▸ INPUT MATERIAL:
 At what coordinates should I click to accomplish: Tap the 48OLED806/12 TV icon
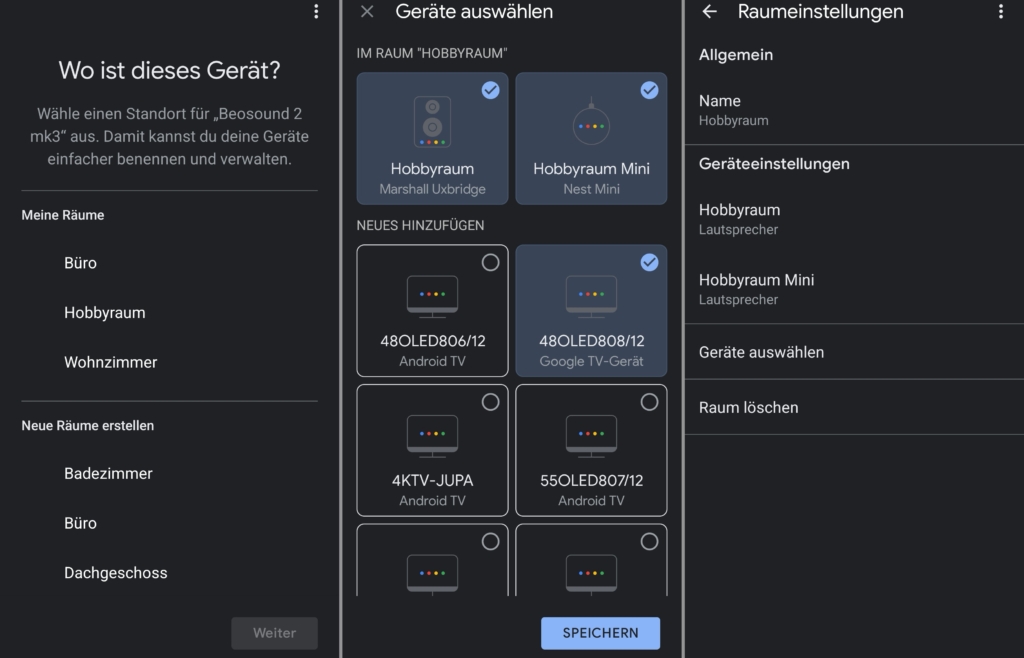(432, 296)
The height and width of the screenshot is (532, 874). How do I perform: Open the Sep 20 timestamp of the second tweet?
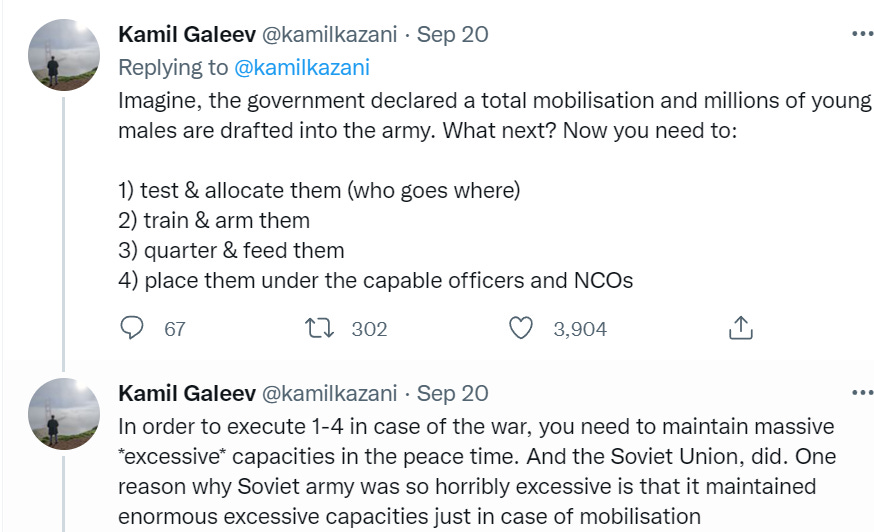453,394
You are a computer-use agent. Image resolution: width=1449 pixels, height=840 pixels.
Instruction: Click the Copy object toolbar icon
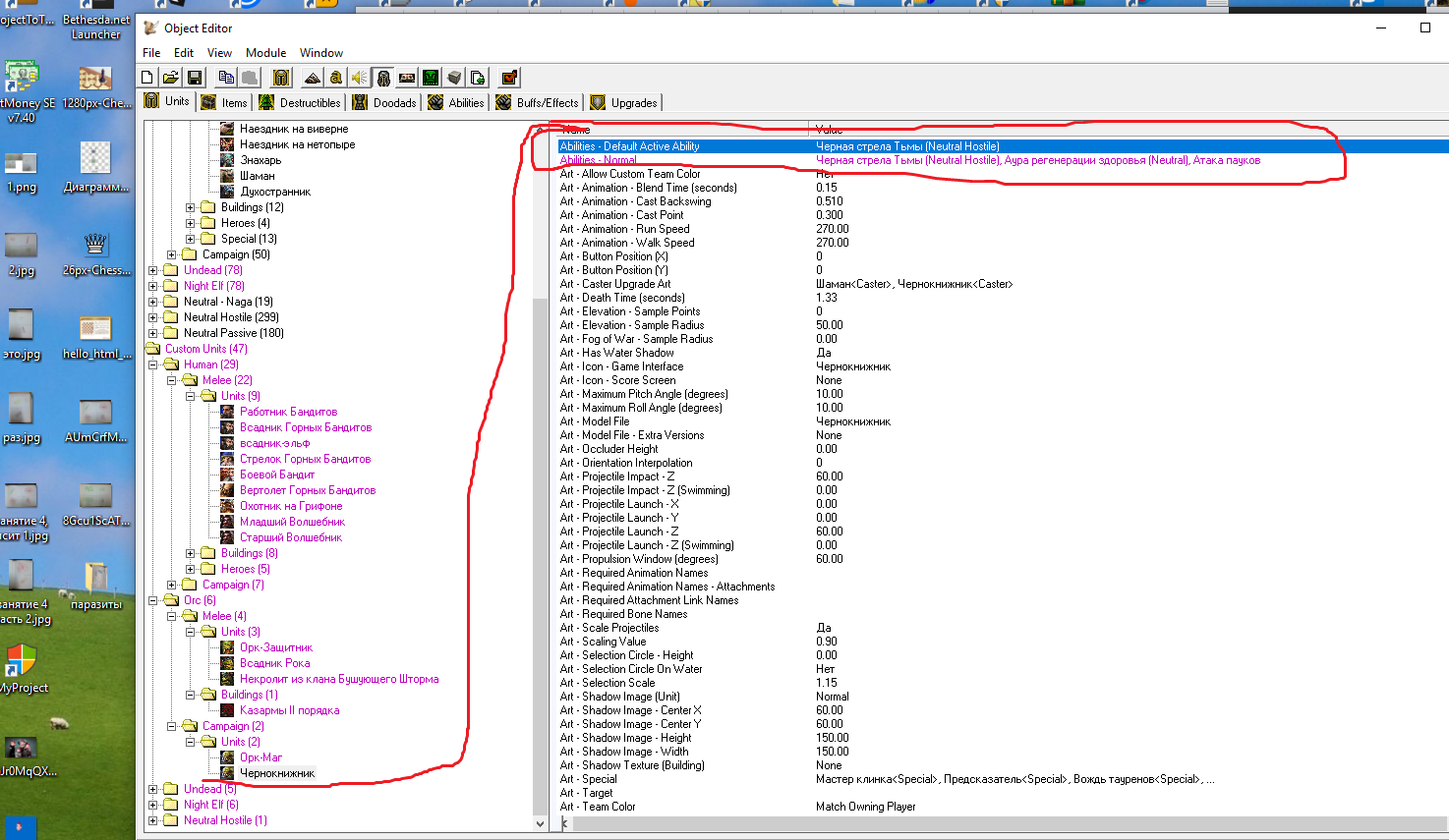point(226,78)
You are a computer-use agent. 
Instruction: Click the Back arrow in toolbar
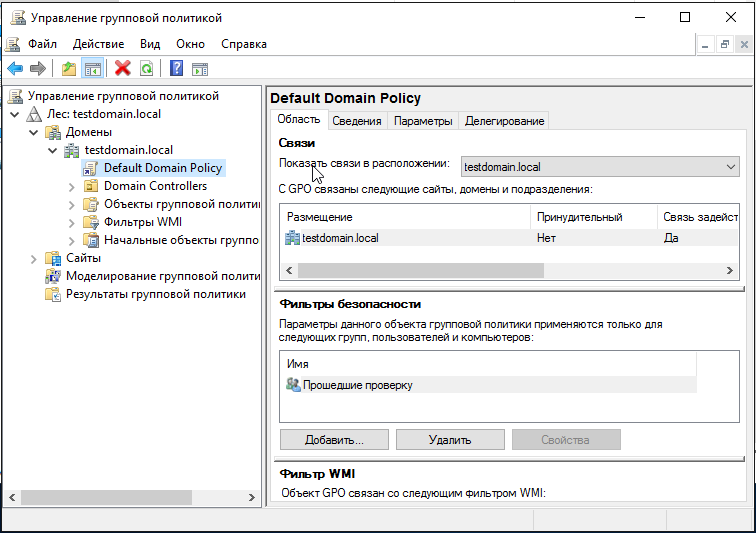[15, 68]
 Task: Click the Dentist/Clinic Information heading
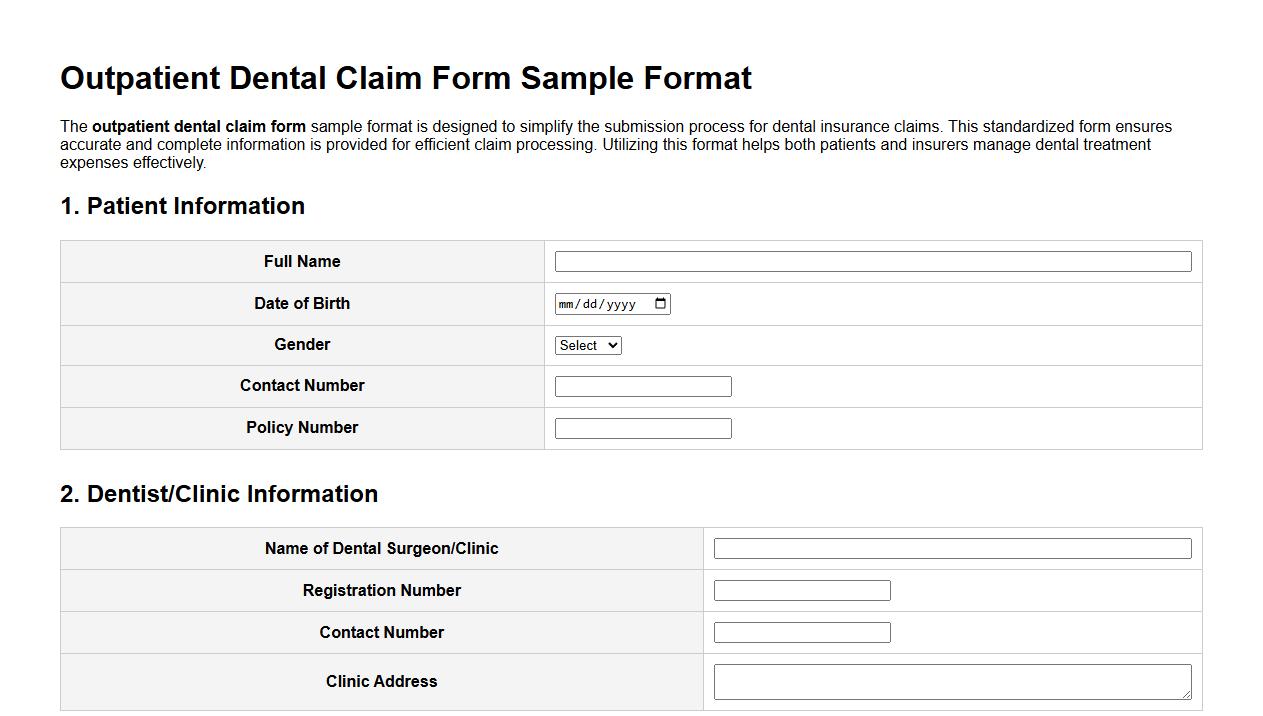[219, 493]
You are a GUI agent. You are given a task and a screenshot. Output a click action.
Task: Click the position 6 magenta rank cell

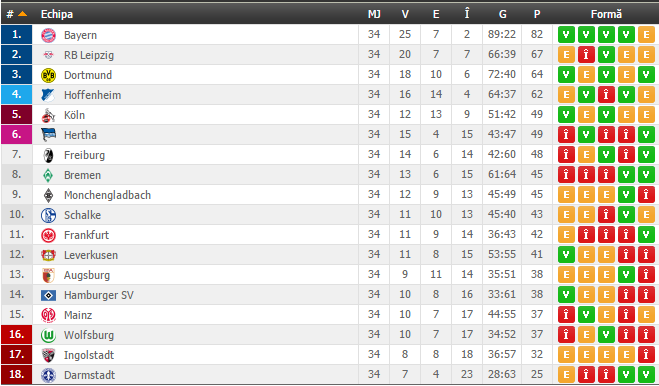(16, 135)
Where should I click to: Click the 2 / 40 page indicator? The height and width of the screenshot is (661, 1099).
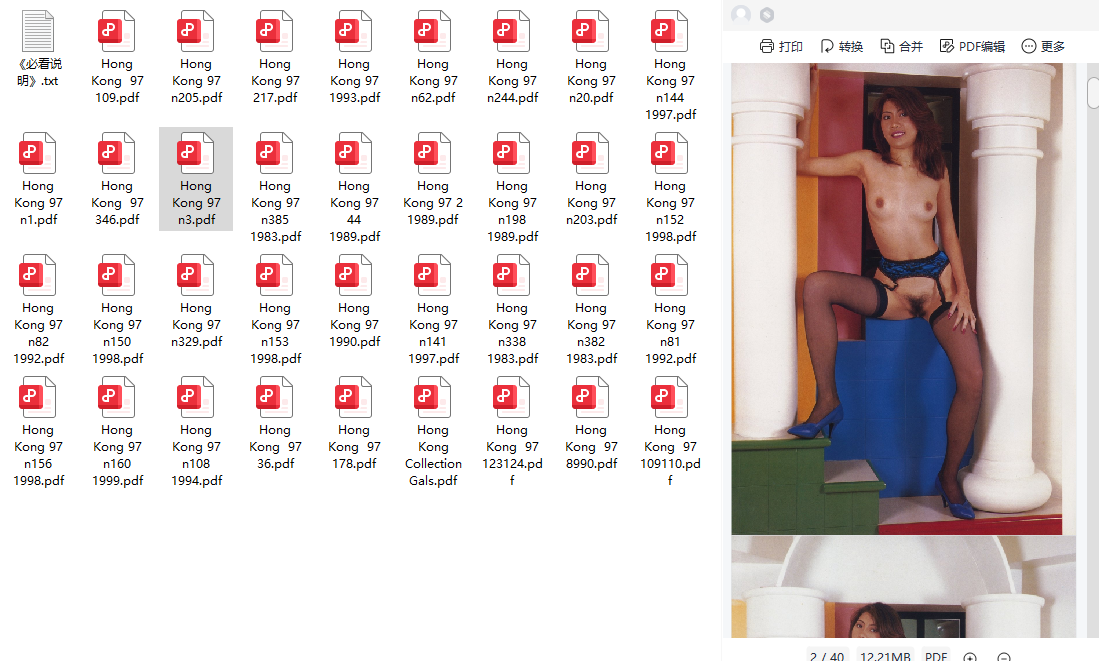[826, 656]
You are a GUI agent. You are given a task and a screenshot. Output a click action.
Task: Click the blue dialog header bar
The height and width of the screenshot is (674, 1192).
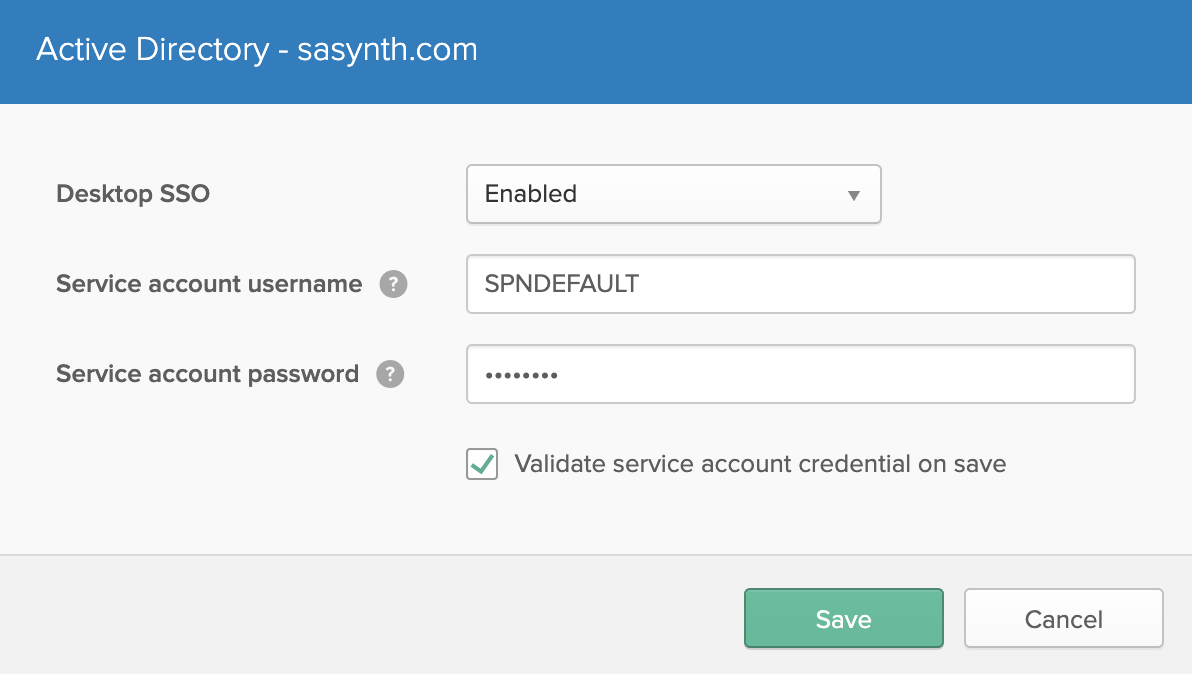[800, 50]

▸ WHAT IS REQUIRED:
Exactly and only the lines from the top of the records down to the line containing "You are a computer-use agent. Image" should be transcribed, please, without the pictures.

▸ RESPONSE TO THIS TASK:
 At what coordinates should I click to accomplish: Tap the 48OLED806/12 TV icon
(432, 296)
The height and width of the screenshot is (532, 874). How do I perform: Open the Sep 20 timestamp of the second tweet?
453,394
You are a computer-use agent. Image resolution: width=1449 pixels, height=840 pixels.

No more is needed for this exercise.